## REQUIREMENT:
The lines needed run from the one that contains "You are a GUI" through the end of the material below, both included; write them out exactly, with no pictures.

## INPUT DATA:
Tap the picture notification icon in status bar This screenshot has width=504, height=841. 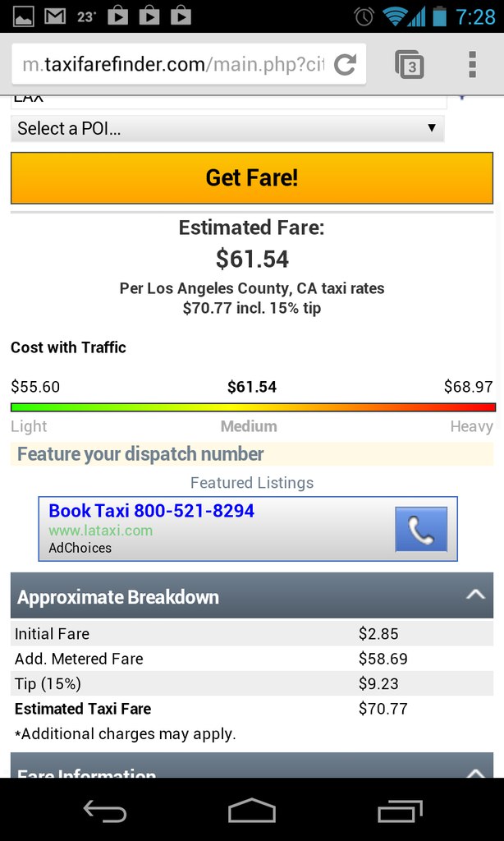(x=23, y=16)
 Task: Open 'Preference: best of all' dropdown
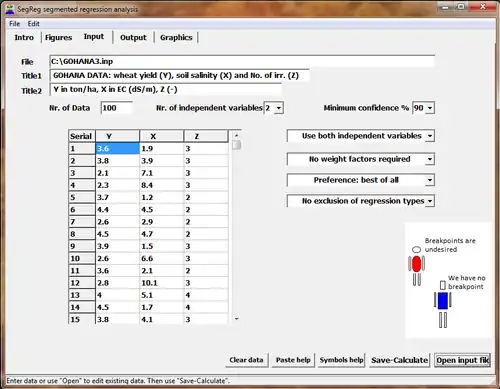(x=430, y=180)
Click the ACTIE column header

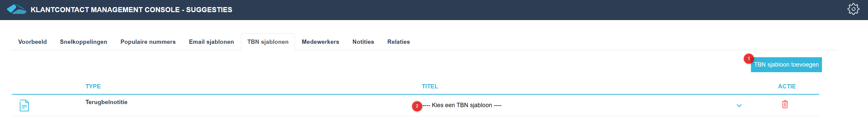pyautogui.click(x=787, y=86)
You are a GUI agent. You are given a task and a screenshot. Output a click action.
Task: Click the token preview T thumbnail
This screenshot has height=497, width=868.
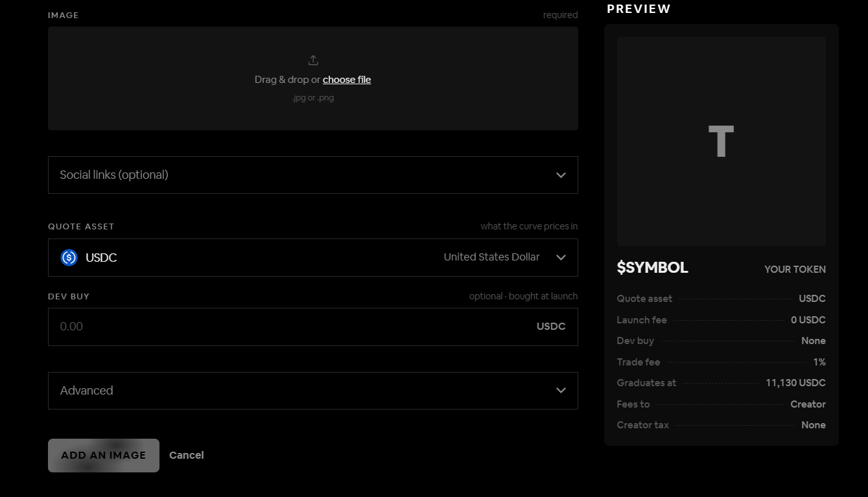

## TASK RESPONSE:
You are a GUI agent. You are given a task and a screenshot. Output a click action.
Task: Click the token preview T thumbnail
This screenshot has height=497, width=868.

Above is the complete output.